__To do__
Restate word for word the lines below, from the one containing "Click the Основное время header" through the final line, with no pictures included.

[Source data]

------------------------------------------------------------

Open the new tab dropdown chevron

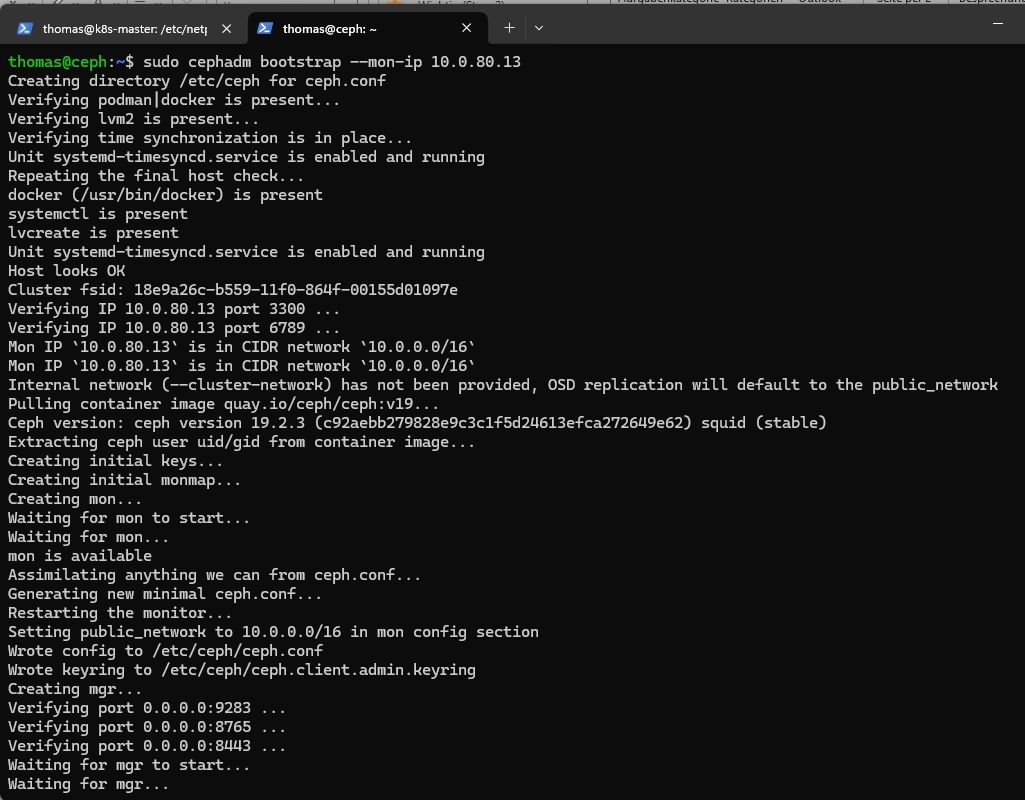point(539,28)
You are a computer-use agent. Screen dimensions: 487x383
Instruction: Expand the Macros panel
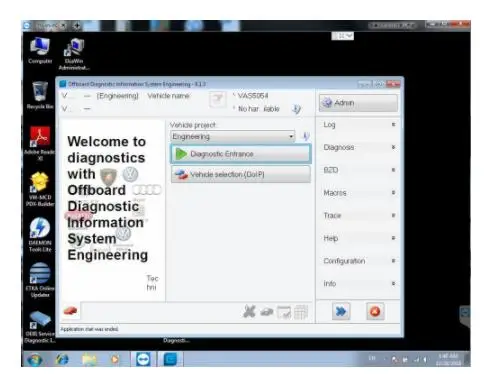(x=359, y=193)
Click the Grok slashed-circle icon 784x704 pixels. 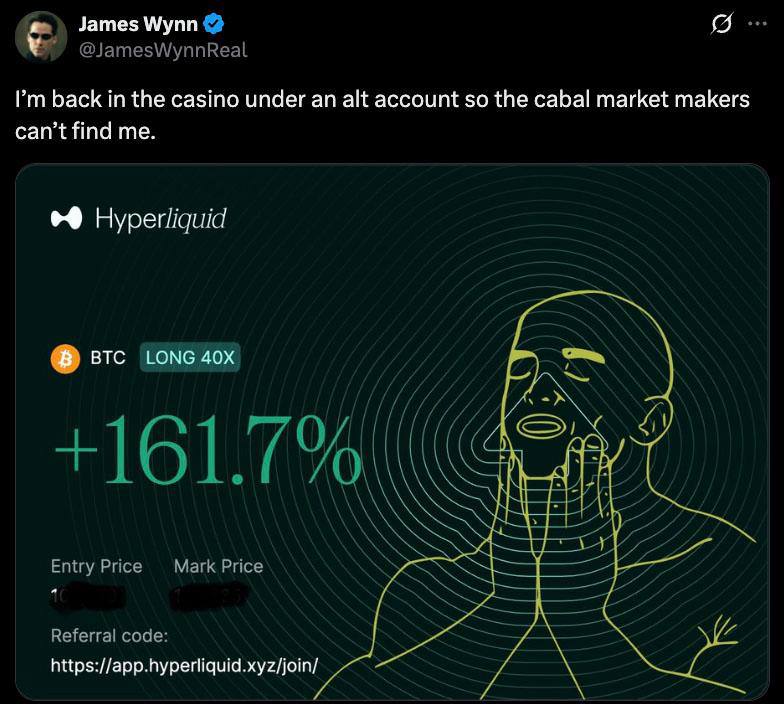pyautogui.click(x=722, y=24)
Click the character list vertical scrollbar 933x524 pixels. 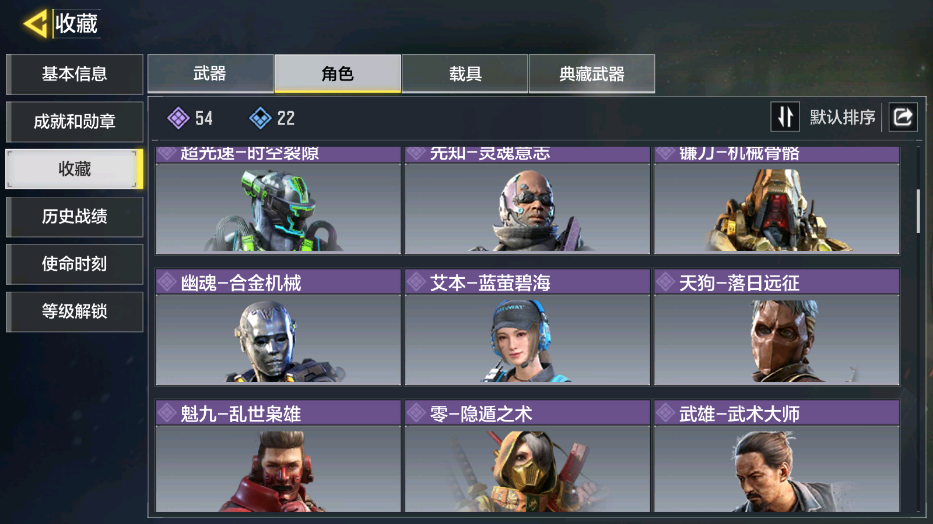pyautogui.click(x=918, y=211)
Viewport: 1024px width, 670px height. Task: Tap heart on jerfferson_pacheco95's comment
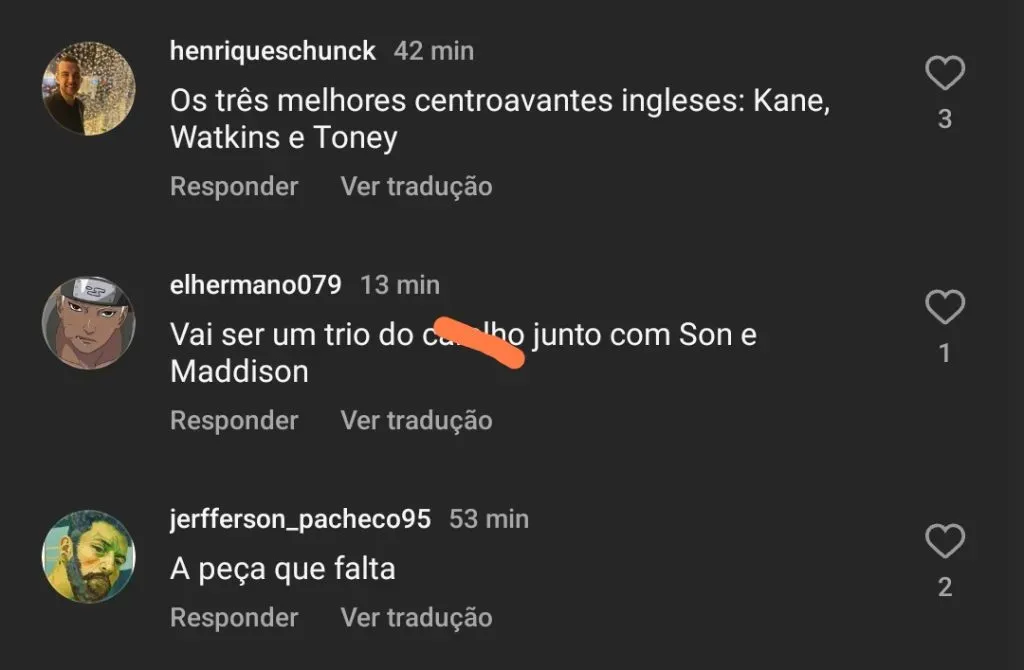[944, 541]
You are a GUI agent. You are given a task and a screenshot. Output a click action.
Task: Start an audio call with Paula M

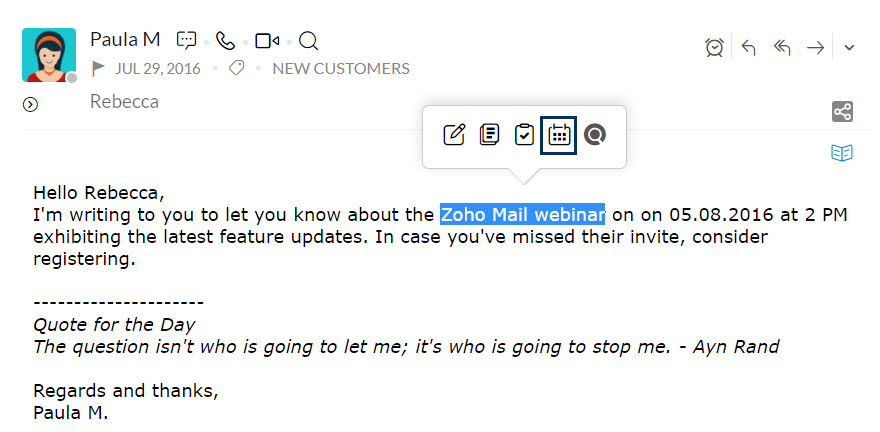pos(225,41)
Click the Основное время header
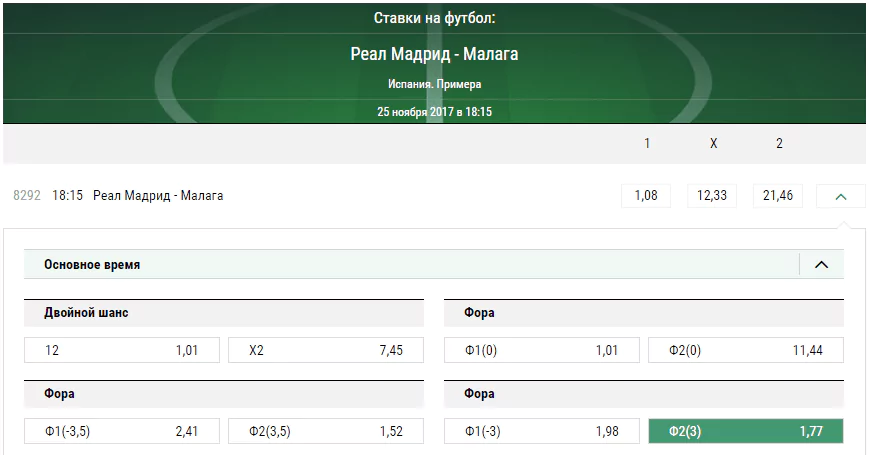869x455 pixels. [x=92, y=265]
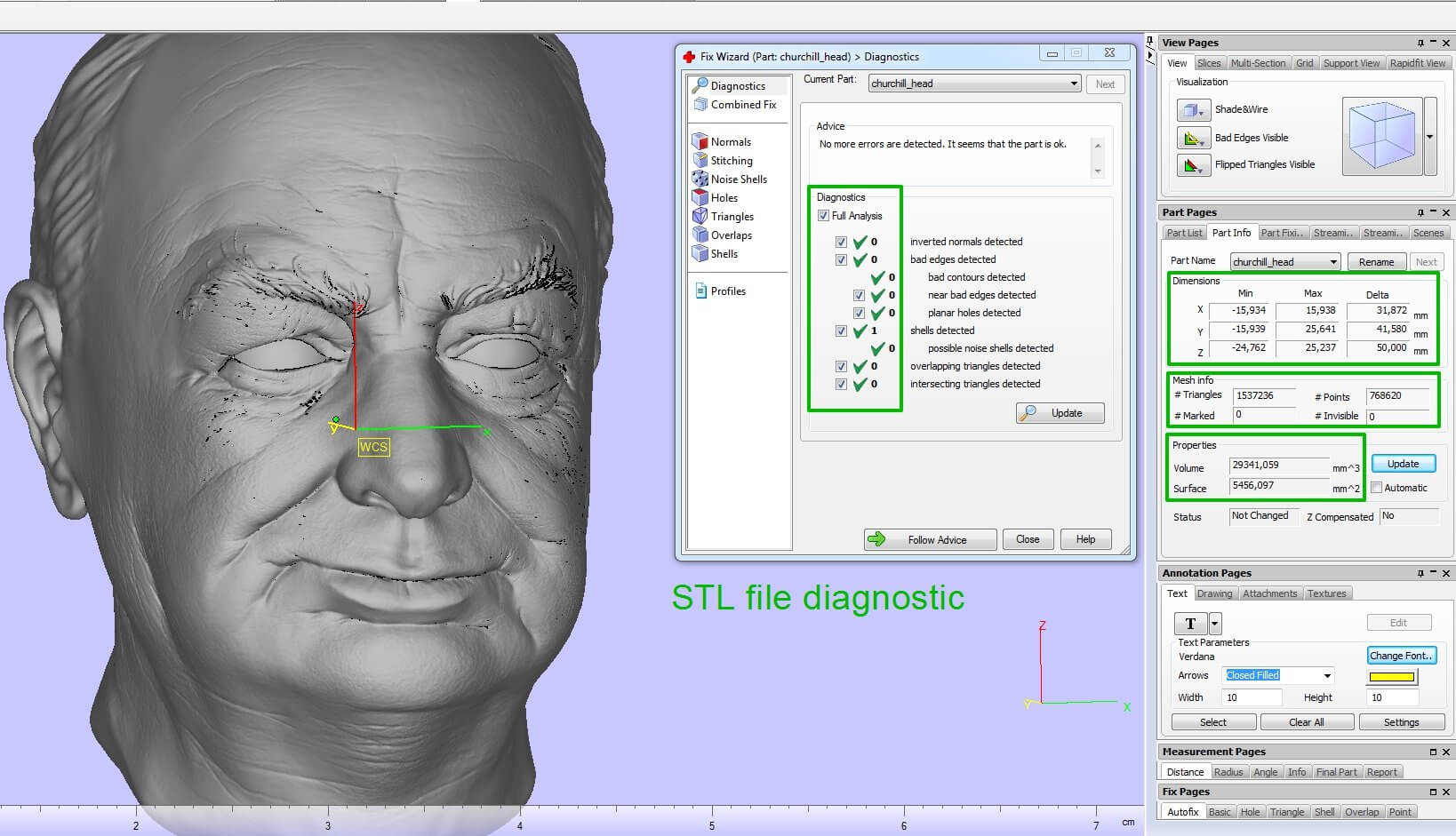Open the Arrows style dropdown

coord(1327,676)
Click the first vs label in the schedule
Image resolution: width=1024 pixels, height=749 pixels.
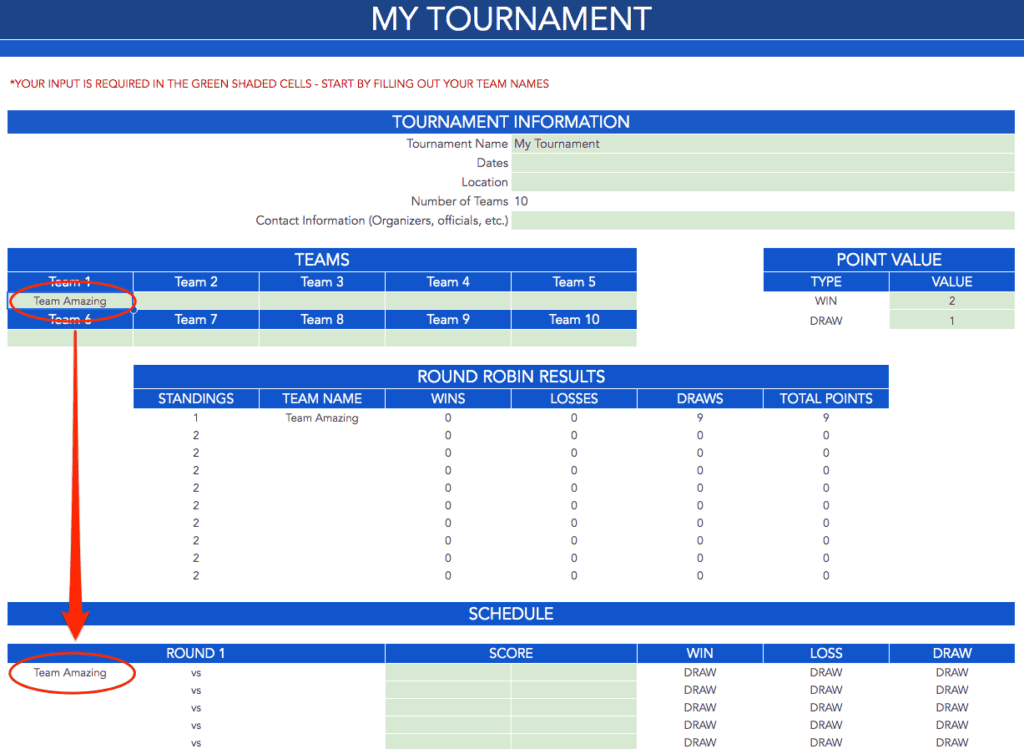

------------------------------------------------------------

__Answer to the problem__
Click the Основное время header
869x455 pixels. [x=92, y=265]
Open the Arrows style dropdown

coord(1327,676)
Click the first vs label in the schedule
Image resolution: width=1024 pixels, height=749 pixels.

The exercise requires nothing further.